▶ [Work item]: Every record that appears below should be transcribed exactly.

--

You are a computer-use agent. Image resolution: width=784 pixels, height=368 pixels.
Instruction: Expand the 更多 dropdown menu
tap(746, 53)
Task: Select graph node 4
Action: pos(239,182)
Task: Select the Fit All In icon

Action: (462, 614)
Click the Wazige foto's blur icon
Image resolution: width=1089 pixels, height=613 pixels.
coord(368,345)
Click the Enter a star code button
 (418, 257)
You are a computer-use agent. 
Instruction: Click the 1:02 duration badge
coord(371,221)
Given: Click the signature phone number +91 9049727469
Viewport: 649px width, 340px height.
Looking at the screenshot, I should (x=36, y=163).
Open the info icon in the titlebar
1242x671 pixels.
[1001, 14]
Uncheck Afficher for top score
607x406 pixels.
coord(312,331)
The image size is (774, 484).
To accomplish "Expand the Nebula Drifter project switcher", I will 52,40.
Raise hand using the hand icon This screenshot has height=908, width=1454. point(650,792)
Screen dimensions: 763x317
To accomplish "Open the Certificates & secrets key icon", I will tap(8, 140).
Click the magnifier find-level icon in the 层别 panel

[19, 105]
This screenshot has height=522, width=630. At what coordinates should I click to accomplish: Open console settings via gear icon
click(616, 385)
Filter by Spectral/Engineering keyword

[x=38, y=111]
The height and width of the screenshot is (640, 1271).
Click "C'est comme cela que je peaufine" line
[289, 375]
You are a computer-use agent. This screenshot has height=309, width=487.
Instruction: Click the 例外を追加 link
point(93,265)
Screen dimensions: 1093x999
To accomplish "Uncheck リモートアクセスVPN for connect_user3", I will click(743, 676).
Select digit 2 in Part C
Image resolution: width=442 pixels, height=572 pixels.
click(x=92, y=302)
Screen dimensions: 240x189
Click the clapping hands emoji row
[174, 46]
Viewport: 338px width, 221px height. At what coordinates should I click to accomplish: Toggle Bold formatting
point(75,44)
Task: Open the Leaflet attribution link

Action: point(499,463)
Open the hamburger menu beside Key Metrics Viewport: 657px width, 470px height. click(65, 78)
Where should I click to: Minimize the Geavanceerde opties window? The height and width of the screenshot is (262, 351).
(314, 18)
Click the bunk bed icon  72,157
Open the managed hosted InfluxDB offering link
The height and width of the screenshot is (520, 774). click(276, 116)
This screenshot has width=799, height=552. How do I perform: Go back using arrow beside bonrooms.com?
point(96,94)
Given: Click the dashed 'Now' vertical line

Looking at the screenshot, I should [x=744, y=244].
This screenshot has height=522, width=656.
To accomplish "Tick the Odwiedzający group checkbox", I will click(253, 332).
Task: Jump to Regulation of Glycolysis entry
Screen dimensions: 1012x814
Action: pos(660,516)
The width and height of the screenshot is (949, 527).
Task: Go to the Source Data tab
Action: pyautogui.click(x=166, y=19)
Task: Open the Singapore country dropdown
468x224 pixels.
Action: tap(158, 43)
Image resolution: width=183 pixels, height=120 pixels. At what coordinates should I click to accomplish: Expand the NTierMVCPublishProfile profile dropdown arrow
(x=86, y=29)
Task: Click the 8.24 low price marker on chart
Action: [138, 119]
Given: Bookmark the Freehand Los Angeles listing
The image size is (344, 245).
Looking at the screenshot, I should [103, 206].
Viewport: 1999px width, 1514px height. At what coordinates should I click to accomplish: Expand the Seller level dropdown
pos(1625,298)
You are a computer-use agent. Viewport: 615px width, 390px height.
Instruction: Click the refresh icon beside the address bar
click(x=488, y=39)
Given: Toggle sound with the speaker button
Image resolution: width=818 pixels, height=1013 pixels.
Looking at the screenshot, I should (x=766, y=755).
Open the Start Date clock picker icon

--

▶ [Task output]:
You are a computer-use agent. Image resolution: width=784 pixels, height=368 pixels.
Instruction: Expand the 更多 dropdown menu
tap(746, 53)
Task: Select graph node 4
Action: pos(239,182)
Task: Select the Fit All In icon

Action: (462, 614)
Click the Wazige foto's blur icon
Image resolution: width=1089 pixels, height=613 pixels.
coord(368,345)
Click the Enter a star code button
 (418, 257)
You are a computer-use agent. 
Instruction: Click the 1:02 duration badge
coord(371,221)
Given: Click the signature phone number +91 9049727469
Viewport: 649px width, 340px height.
Looking at the screenshot, I should (x=36, y=163).
Open the info icon in the titlebar
1242x671 pixels.
[1001, 14]
Uncheck Afficher for top score
607x406 pixels.
coord(312,331)
The image size is (774, 484).
To accomplish "Expand the Nebula Drifter project switcher", I will 52,40.
Raise hand using the hand icon This screenshot has height=908, width=1454. point(650,792)
Screen dimensions: 763x317
To accomplish "Open the Certificates & secrets key icon", I will tap(8, 140).
Click the magnifier find-level icon in the 层别 panel

[19, 105]
This screenshot has height=522, width=630. At what coordinates should I click to accomplish: Open console settings via gear icon
click(616, 385)
Filter by Spectral/Engineering keyword

[x=38, y=111]
The height and width of the screenshot is (640, 1271).
Click "C'est comme cela que je peaufine" line
[289, 375]
You are a computer-use agent. This screenshot has height=309, width=487.
Instruction: Click the 例外を追加 link
point(93,265)
Screen dimensions: 1093x999
To accomplish "Uncheck リモートアクセスVPN for connect_user3", I will click(743, 676).
Select digit 2 in Part C
Image resolution: width=442 pixels, height=572 pixels.
click(x=92, y=302)
Screen dimensions: 240x189
Click the clapping hands emoji row
[174, 46]
Viewport: 338px width, 221px height. At what coordinates should I click to accomplish: Toggle Bold formatting
point(75,44)
Task: Open the Leaflet attribution link

Action: point(499,463)
Open the hamburger menu beside Key Metrics Viewport: 657px width, 470px height. click(65, 78)
Where should I click to: Minimize the Geavanceerde opties window? The height and width of the screenshot is (262, 351).
(314, 18)
Click the bunk bed icon  72,157
Open the managed hosted InfluxDB offering link
The height and width of the screenshot is (520, 774). click(276, 116)
This screenshot has width=799, height=552. How do I perform: Go back using arrow beside bonrooms.com?
point(96,94)
Given: Click the dashed 'Now' vertical line

Looking at the screenshot, I should [x=744, y=244].
This screenshot has height=522, width=656.
To accomplish "Tick the Odwiedzający group checkbox", I will click(253, 332).
Task: Jump to Regulation of Glycolysis entry
Screen dimensions: 1012x814
Action: pos(660,516)
The width and height of the screenshot is (949, 527).
Task: Go to the Source Data tab
Action: pyautogui.click(x=166, y=19)
Task: Open the Singapore country dropdown
468x224 pixels.
Action: tap(158, 43)
Image resolution: width=183 pixels, height=120 pixels. At what coordinates should I click to accomplish: Expand the NTierMVCPublishProfile profile dropdown arrow
(x=86, y=29)
Task: Click the 8.24 low price marker on chart
Action: [138, 119]
Given: Bookmark the Freehand Los Angeles listing
The image size is (344, 245).
Looking at the screenshot, I should [103, 206].
Viewport: 1999px width, 1514px height. At what coordinates should I click to accomplish: Expand the Seller level dropdown
pos(1625,298)
You are a computer-use agent. Viewport: 615px width, 390px height.
Instruction: Click the refresh icon beside the address bar
click(x=488, y=39)
Given: Toggle sound with the speaker button
Image resolution: width=818 pixels, height=1013 pixels.
Looking at the screenshot, I should (x=766, y=755).
Open the Start Date clock picker icon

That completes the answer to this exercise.